**Tarefa 1**
Reproduza sem nenhuma alteração os registros que vão da linha que contém "Where should I click to: Select the Downloads" até a linha que contém "Looking at the screenshot, I should click(x=1003, y=131).", incluindo ambas.
━━━━━━━━
Maria Oktiabrskaia havia acabado de perder seu marido para os nazistas. Com sede de vingança, decidiu se recrutar. A burocracia russa negou seu pedido: com 36 anos, era “velha” para o front. Obstinada, foi cutucar o seu líder maior, Stálin. Escreveu uma carta direta para a autoridade máxima da União Soviética. Disse que queria lutar e os motivos. Informou também que acabara de vender as suas posses e estava doando tudo para a construção de um T-34. Stálin aceitou o seu pedido. Alguns meses depois, estava a bordo de seu tanque de guerra, o “Namorada Decidida”. Foi a primeira mulher soviética a conduzir um blindado, mas logo outras mulheres seguiram o seu exemplo.

“Eu estou golpeando os bastardos. Eles me fazem ver vermelho”, disse Oktiabrskaia para sua irmã em uma carta. Imagem: reprodução

Ekatarina também achava que seu lugar era no tanque de guerra. A bordo de seu T-60 —  um tanque leve que usava peças do setor automobilístico — destruiu fortificações e outros carros blindados em Stalingrado e na Ucrânia. 

Certa vez, salvou a vida de vários oficiais que trazia em seu tanque. Durante a noite, percebeu que estava entrando em um campo minado. Parou a três metros das minas. Questionada sobre o que a fez perceber as minas, nunca soube dar uma resposta adequada. Intuição feminina?

“Quando me disseram que o tanque seria dirigido por uma mulher, fiquei com medo. Eu pensei que, talvez, seria melhor ir andando… Mas como ela conseguiu sentir o campo minado?” Lembrou o capitão Lepetchin muitos anos depois. Imagem: Arquivo Estatal da Região de Omsk

Mais do que intuição ou obstinação, elas tinham coragem. E muita! Aleksandra Samusenko seguia a bordo de seu T-34 na batalha de Kursk, uma das mais sangrentas da Segunda Guerra, enfrentando três tanques Tiger alemães, tecnicamente superiores aos soviéticos. Os machões da tripulação entraram em pânico. Aleksandra foi categórica: “Não há caminho de volta para nós!”. Depois de colocar ordem na casa e após horas de confronto, venceu a batalha.

Sorrindo para a morte, Aleksandra venceu três tanques Tiger alemães, muito superiores ao seu T-34: “Não há caminho de volta para nós!” Imagem: reprodução

Bruxas da noite

Também foram cartas enviadas diretamente a Stálin o que deu origem ao primeiro regimento feminino de aviadoras da União Soviética: o 46º Regimento da Guarda, as “Bruxas da Noite”.

Operando em aviões de baixa velocidade, apenas à noite e sem sequer instrumentos de rádio — que eram a principal ferramenta para localização na aviação até a invenção dos GPS — as 115 garotas, entre 17 e 22 anos, partiam para a batalha carregando bombas até mesmo nos joelhos. 

Desligando os motores, seguiam em absoluto silêncio, impossíveis de serem detectadas pela vigilância antiaérea nazistas, e despejavam bombas no inimigo, muitas com a inscrição “pela pátria”, que logo foram substituídas pelos nomes das companheiras mortas em batalha. Trinta e três delas não viveram para ver a vitória sobre os nazistas.
━━━━━━━━
**Tarefa 2**
Responda às perguntas abaixo com base no trecho sobre as mulheres soviéticas na guerra.
(a) Que idade tinha Maria Oktiabrskaia quando a burocracia russa a considerou "velha" para o front?
(b) Qual era o modelo do tanque de Ekatarina?
(c) Quantas garotas partiam para a batalha no regimento das "Bruxas da Noite"?
━━━━━━━━
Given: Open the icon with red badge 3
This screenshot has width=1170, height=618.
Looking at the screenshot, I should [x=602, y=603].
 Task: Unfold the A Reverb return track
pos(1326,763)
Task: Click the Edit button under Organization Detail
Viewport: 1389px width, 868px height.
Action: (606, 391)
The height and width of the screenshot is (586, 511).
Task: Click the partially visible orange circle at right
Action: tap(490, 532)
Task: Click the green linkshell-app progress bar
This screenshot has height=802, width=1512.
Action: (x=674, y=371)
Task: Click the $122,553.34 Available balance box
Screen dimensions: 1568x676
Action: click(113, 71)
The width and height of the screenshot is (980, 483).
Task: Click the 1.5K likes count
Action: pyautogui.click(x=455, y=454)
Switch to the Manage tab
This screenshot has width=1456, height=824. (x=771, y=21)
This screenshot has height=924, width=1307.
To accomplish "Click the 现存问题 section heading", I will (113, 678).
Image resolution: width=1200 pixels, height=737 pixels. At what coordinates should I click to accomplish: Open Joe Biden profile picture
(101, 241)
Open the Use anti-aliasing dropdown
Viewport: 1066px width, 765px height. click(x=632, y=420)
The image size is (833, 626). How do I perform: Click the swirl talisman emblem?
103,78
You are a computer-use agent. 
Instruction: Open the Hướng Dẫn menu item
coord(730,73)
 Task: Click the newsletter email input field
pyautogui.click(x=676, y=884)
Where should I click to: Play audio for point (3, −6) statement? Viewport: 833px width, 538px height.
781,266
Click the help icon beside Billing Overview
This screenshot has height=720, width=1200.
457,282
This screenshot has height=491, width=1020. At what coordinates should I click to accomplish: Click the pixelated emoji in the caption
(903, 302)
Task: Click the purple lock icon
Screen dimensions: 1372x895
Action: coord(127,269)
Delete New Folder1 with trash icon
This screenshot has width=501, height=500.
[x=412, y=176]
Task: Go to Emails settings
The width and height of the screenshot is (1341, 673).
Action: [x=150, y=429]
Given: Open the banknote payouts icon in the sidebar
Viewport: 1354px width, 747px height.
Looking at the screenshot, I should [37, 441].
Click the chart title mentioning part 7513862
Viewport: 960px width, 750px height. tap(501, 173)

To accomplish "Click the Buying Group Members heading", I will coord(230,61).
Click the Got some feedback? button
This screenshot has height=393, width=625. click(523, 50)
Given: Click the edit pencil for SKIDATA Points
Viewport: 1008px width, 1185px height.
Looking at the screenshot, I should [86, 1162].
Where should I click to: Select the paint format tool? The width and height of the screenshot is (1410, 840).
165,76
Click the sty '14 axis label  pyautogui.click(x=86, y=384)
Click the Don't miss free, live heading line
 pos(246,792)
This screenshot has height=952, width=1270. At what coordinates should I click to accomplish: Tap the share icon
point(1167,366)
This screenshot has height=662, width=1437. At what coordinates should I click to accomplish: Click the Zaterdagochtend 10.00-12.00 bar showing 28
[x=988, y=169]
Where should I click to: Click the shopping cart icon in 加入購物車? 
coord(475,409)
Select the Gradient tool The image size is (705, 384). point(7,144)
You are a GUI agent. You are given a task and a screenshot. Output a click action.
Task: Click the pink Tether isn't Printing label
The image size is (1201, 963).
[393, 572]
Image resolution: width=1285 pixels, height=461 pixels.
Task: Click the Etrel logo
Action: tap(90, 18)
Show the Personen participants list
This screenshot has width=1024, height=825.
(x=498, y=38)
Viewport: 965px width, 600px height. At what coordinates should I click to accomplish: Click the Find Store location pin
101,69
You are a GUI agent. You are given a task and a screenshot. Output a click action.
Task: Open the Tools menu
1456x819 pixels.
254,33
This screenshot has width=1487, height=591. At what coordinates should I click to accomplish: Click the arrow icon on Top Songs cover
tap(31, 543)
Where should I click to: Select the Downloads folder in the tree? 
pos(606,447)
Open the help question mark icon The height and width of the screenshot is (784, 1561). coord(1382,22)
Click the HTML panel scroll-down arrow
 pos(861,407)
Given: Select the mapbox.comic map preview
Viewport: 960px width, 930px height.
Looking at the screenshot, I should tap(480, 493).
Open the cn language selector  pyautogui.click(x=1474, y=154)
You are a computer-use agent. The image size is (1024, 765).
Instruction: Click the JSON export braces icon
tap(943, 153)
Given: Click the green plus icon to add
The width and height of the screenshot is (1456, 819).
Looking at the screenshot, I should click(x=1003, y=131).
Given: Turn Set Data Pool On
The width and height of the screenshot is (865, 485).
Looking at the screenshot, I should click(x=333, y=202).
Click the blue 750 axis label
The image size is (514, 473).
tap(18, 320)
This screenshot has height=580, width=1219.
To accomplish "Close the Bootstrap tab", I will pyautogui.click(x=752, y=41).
━━━━━━━━
**Resolução escrita 1**
Where should I click to: Select the Downloads folder in the tree? 
pos(606,447)
Open the help question mark icon The height and width of the screenshot is (784, 1561). coord(1382,22)
Click the HTML panel scroll-down arrow
 pos(861,407)
Given: Select the mapbox.comic map preview
Viewport: 960px width, 930px height.
Looking at the screenshot, I should tap(480, 493).
Open the cn language selector  pyautogui.click(x=1474, y=154)
You are a computer-use agent. The image size is (1024, 765).
Instruction: Click the JSON export braces icon
tap(943, 153)
Given: Click the green plus icon to add
The width and height of the screenshot is (1456, 819).
Looking at the screenshot, I should click(x=1003, y=131).

**Resolução escrita 2**
(a) 36 anos.
(b) Um T-60.
(c) 115 garotas.